* [What you are asked to do]: Begin at the line that has "Switch to the Computed tab" and stop after the last of the rows below, writing out only those lines again, requests included. Scale every coordinate in the answers by 2.25 and round each to a whole number, with halves going up.

* [Stored data entries]:
■ ■ ■ ■
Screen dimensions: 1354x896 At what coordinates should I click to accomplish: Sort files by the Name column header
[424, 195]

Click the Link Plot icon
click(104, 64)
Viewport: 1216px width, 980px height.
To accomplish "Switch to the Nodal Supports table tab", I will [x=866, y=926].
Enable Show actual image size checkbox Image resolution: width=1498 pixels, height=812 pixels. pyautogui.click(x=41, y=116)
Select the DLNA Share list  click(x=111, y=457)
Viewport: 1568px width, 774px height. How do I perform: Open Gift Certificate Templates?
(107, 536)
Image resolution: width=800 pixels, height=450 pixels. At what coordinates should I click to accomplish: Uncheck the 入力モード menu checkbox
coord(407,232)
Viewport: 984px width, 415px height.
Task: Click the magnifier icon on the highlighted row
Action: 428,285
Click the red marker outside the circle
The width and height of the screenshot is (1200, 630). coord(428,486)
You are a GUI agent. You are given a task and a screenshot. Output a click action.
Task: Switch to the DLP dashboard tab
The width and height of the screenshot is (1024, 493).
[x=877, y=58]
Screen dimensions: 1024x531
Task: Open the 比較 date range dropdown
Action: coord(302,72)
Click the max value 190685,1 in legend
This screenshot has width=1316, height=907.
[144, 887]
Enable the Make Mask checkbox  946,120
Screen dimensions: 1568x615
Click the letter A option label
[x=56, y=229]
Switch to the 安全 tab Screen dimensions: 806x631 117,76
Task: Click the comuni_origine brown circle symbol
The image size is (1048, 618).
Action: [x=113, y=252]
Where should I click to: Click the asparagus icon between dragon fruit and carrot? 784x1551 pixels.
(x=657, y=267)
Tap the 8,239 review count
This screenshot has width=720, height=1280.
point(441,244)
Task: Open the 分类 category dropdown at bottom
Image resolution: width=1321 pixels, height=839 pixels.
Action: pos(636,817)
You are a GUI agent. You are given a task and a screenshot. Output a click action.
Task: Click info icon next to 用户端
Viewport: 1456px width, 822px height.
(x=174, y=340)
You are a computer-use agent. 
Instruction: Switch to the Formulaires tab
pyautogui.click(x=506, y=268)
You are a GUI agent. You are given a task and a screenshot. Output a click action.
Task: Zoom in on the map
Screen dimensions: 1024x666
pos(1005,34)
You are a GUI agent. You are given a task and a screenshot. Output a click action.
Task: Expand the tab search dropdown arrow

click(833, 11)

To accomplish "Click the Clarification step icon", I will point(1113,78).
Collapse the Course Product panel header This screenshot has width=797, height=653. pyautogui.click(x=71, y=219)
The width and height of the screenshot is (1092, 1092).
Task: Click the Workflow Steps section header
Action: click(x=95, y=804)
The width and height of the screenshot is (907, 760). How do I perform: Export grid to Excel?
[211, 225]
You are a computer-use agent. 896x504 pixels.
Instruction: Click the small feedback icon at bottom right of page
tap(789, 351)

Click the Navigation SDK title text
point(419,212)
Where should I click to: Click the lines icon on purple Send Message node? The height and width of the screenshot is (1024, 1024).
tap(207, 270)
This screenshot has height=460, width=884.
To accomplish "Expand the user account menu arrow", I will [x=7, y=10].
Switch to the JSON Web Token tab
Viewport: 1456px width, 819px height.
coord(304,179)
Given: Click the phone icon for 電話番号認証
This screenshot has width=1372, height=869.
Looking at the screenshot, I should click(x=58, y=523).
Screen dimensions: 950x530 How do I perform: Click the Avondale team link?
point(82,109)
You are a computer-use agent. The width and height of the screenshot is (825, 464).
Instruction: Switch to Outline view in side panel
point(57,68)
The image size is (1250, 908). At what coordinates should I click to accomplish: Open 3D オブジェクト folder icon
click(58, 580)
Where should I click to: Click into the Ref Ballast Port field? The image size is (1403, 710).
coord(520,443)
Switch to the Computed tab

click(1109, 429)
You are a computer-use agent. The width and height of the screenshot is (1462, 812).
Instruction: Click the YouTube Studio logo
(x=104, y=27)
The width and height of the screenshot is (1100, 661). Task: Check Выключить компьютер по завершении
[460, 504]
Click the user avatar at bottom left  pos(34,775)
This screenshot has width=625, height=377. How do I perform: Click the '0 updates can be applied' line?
■ ■ ■ ■
* [The completed task]:
Switch to the Computed tab

click(2495, 965)
You are a computer-use agent. The width and height of the screenshot is (1462, 812).
Instruction: Click the YouTube Studio logo
(x=234, y=61)
The width and height of the screenshot is (1100, 661). Task: Check Выключить компьютер по завершении
[1035, 1134]
Click the user avatar at bottom left  pos(77,1744)
This screenshot has width=625, height=377. How do I perform: Click the '0 updates can be applied' line?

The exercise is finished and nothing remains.